O ano de 2020 também marcou reformulações e possíveis novos rumos para a política cultural. No âmbito estadual, foi eleita e tomou posse a nova gestão do Conselho Estadual de Cultura (CEC), com representação do poder público e sociedade civil e responsabilidade de servir como espaço consultivo e normativo para políticas culturais. A eleição pôs fim à gestão que já estava vencida e seguia depois de impasse no formado da nova eleição, que se arrastava desde meados de 2019.

No caso do pleito eleitoral municipal, prevaleceu a renovação nos maiores municípios do Espírito Santo. Em Vila Velha, provocou polêmica o fim da secretaria exclusiva de Cultura, conquistada com muita luta pela classe artística do município na gestão de Max Filho (PSDB).
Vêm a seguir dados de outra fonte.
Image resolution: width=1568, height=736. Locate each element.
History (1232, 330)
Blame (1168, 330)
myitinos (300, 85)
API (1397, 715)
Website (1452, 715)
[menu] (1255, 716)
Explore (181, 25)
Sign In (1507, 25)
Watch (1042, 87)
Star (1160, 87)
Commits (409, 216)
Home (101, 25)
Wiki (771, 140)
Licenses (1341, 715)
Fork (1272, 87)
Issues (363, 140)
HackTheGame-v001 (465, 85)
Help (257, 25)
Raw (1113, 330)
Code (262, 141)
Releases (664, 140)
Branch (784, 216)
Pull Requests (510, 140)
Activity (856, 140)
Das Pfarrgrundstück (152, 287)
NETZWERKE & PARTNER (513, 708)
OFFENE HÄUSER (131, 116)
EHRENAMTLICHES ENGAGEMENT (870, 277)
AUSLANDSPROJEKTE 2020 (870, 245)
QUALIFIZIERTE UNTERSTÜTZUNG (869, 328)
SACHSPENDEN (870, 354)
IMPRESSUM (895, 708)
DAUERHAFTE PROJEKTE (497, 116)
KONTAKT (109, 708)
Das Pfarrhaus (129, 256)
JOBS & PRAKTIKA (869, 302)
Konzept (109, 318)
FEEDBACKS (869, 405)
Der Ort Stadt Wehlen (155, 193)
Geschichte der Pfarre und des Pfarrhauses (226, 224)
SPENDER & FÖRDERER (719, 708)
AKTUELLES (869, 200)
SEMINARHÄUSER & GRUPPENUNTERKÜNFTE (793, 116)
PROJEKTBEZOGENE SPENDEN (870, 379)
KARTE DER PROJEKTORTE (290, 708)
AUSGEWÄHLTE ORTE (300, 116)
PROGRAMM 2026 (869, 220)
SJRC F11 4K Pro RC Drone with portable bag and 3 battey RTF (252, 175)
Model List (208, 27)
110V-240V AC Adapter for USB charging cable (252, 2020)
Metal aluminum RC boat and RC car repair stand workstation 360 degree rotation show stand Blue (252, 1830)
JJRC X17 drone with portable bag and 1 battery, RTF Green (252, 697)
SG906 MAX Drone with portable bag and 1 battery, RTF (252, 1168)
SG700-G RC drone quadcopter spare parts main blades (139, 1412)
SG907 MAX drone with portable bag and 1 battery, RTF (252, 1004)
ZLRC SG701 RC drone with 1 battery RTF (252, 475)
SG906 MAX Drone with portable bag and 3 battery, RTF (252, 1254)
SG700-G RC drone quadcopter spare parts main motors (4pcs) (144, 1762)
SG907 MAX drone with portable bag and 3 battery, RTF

O novo prefeito, Arnaldinho Borgo (Podemos), anunciou que a pasta ficará dentro da Secretaria Municipal de Turismo, Esporte e Cultura, tendo à frente Paulo Renato Fonseca Júnior, ligado ao turismo, e como subsecretário de Cultura o produtor cultural Manoel Goes.

Em Vitória e Cariacica, que vinham aplicando políticas culturais de forma mais consistente, a preocupação é que haja retrocesso e fim das secretarias exclusivas, o que pode enfraquecer a gestão, além de receio sobre quais nomes seriam indicados por Lorenzo Pazolini (Republicanos) e Euclério Sampaio (DEM), mais à direita que seus antecessores. Na Serra, único dos quatro maiores municípios que não tinha uma Secretaria de Cultura, ainda não foram anunciados os planos para o setor pelo prefeito eleito Sérgio Vidigal (PDT), que realizará seu quarto mandato no executivo municipal.

Nas cidades de médio porte, uma novidade foi o anúncio do jornalista, professor e escritor Adilson Vilaça como secretário de Cultura e Turismo de Colatina. Em polos culturais importantes no âmbito cultural como Linhares, São Mateus, Cachoeiro de Itapemirim, Guarapari e Conceição da Barra, os prefeitos foram reeleitos e a expectativa é que haja continuidade nas atuais políticas.

Perdas importantes 

Sérgio Blank. Foto: Cláudio Postay

Entre os que se partiram neste anos de tantas mortes, alguns causaram grande comoção entre os fazedores e entusiastas da cultura no Espírito Santo. Entre eles Dona Laura Felizardo, considerada “matriarca da cultura bantu”, no Estado, Sérgio Blank, um dos mais importantes poetas contemporâneos, que foi encontrado morto em circunstâncias ainda não esclarecidas pela polícia, e o produtor cultural Rike Soares, que marcou época na organização de shows e festas com a produtora Antimofo. No final do ano, um crime em Itaúnas tirou a vida do professor de capoeira Cuarassy Medeiros Del Nery, sendo que o assassino Tiago Passos Vianna, continua em liberdade.